From 1988 ’til 2008—the first twenty years of my writing habit—I wrote okay stories. They were only okay because I had a bad habit: I cut out the conflict before it had a chance to affect the characters and storyline. Oh, I could make a short get off the ground, but anything longer—all my novels—had that issue. I would outline a conflict, then gloss over it, or solve it too quickly. As a result, most of my stories consisted of one conflict after another, each solved before I moved on to the next one. There was no complexity in my writing.
You see, it was really easy for me to envision throwing a monster or other external conflict at my characters. But when it came to internal and interpersonal conflict for them, I killed the conflict before it could do much to my characters or the story. And, for me, complexity in any story, whether one I’m reading or writing, comes when internal and interpersonal conflicts are included.
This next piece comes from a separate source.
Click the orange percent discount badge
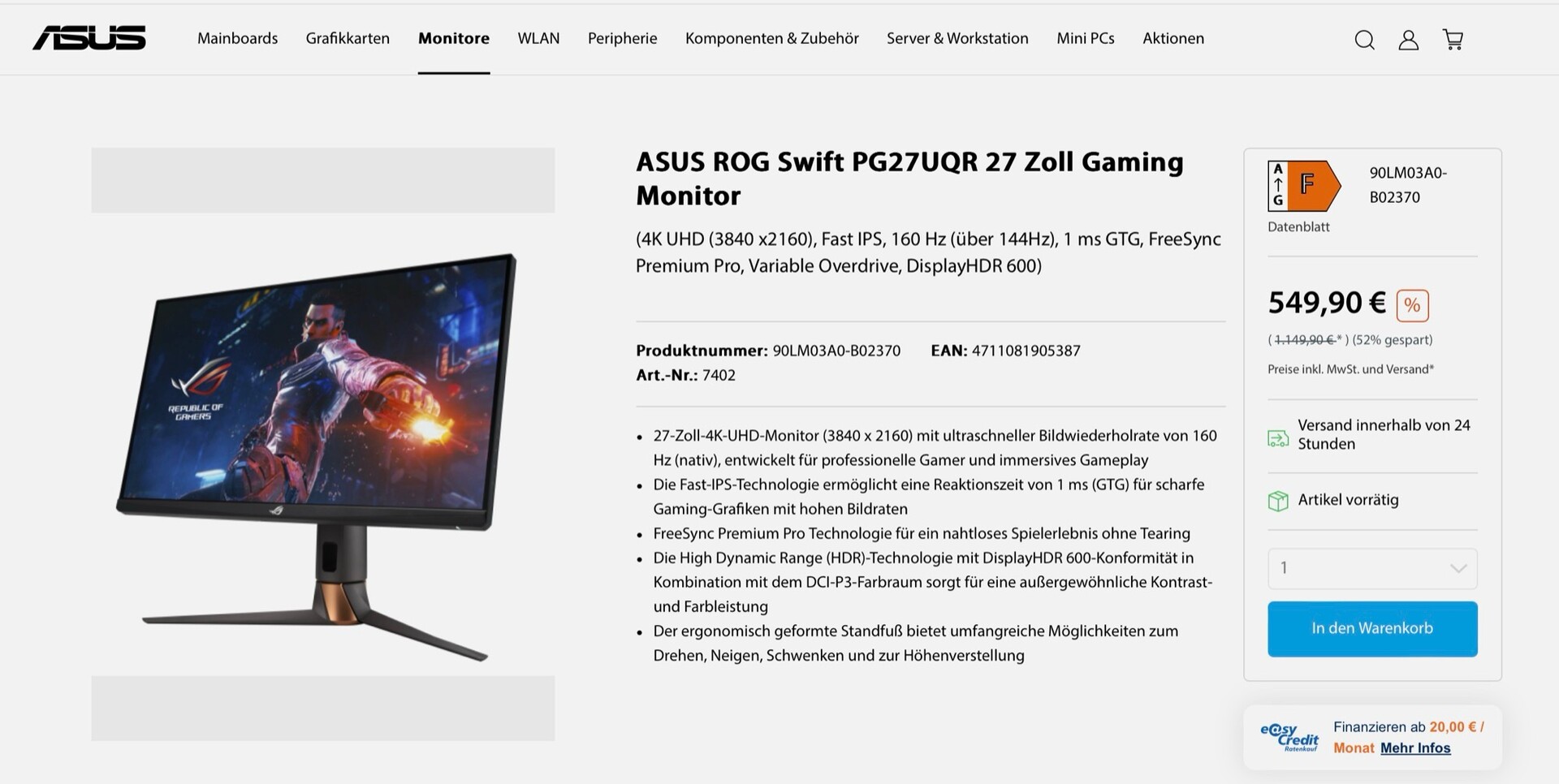Viewport: 1559px width, 784px height. click(x=1412, y=305)
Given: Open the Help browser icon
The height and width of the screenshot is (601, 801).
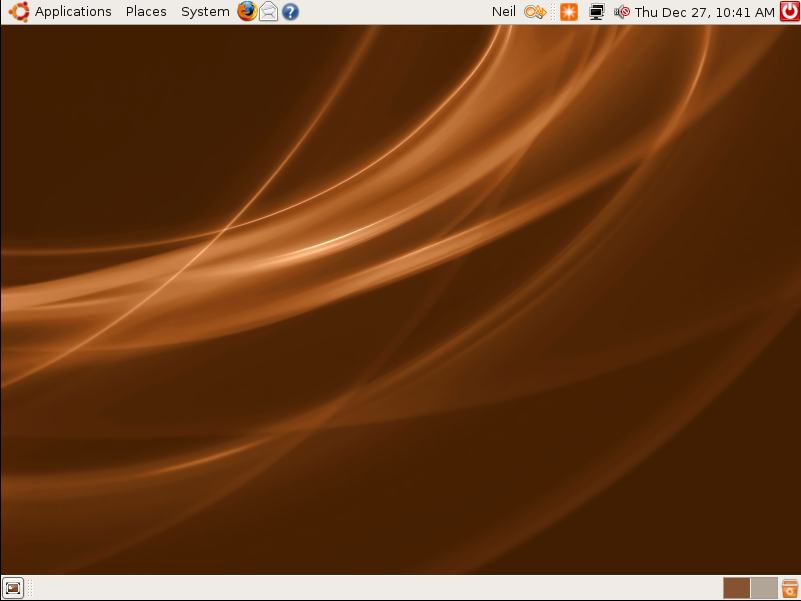Looking at the screenshot, I should pyautogui.click(x=289, y=12).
Yeah, it’s possible to write a good story where everyone gets along, but it’s not as good as a story with interpersonal conflict. All my characters from early writing come off as Mary Sues. Where I did try to insert interpersonal conflict, I negated it shortly thereafter. This was further compounded by my belief that all interpersonal conflict consisted of was arguments between characters, or physical fights. I didn’t realize that there were more subtle forms of interpersonal conflict.
I was worse with internal conflict. Much of my longer work completely lacked internal conflict. My characters had no doubts. They lacked fear—even of and in situations where they should have been terrified. They had utmost confidence they’d get through whatever difficulties they encountered.
Oh, and for most of my writing up until the turn of the century, I didn’t understand just what conflict was. I thought it was only what attacked the character from the outside. I mean, I’d encountered conflict in my reading, but I didn’t comprehend what conflict was. When I did write other kinds of conflict into my stories, I did it on an “instinctual” level, not really understanding things, and that, I think, is why I cut it off like I did. I didn’t see what it was, so I didn’t know how to use it.
It took me having a breakdown into bipolar disorder, stabilizing on a good medication regimen, reading old books on writing that I’d had before (and apparently not paid much attention to), chatting with writer friends online, and reading my old favorite stories by other authors with a more alert eye for internal and interpersonal conflicts for me to be able to include it in my stories. I finally gained the ability to discern the different types of conflict.
By this time, I was into writing gay romances pretty steadily, and I decided to use them to learn how to insert real conflict into my characters’ lives. The gay romances, in my mind, were perfect for this because they didn’t have any of the little extra things that fantasy stories have for bringing in outside conflict. I had a halfway decent handle on external conflict in my fantasy stuff—it wasn’t perfect, but it was there, and it was consistent throughout my longer pieces. The conflict these stories lacked were internal and interpersonal conflict. But those things were what I knew I could use the gay romances to learn to include, because they’re mostly about internal and interpersonal conflicts.
It took about three years of writing the gay romances—well, two, if I don’t include Hell Year Of Writing—for me to learn to see all forms of conflict in any given story. Now before I start new stories, I look at every angle I can see to find possible points of conflict. I continue doing this as I write the story, and my stories are much better for it—more interesting, more nuanced, and much, much more complicated and entertaining.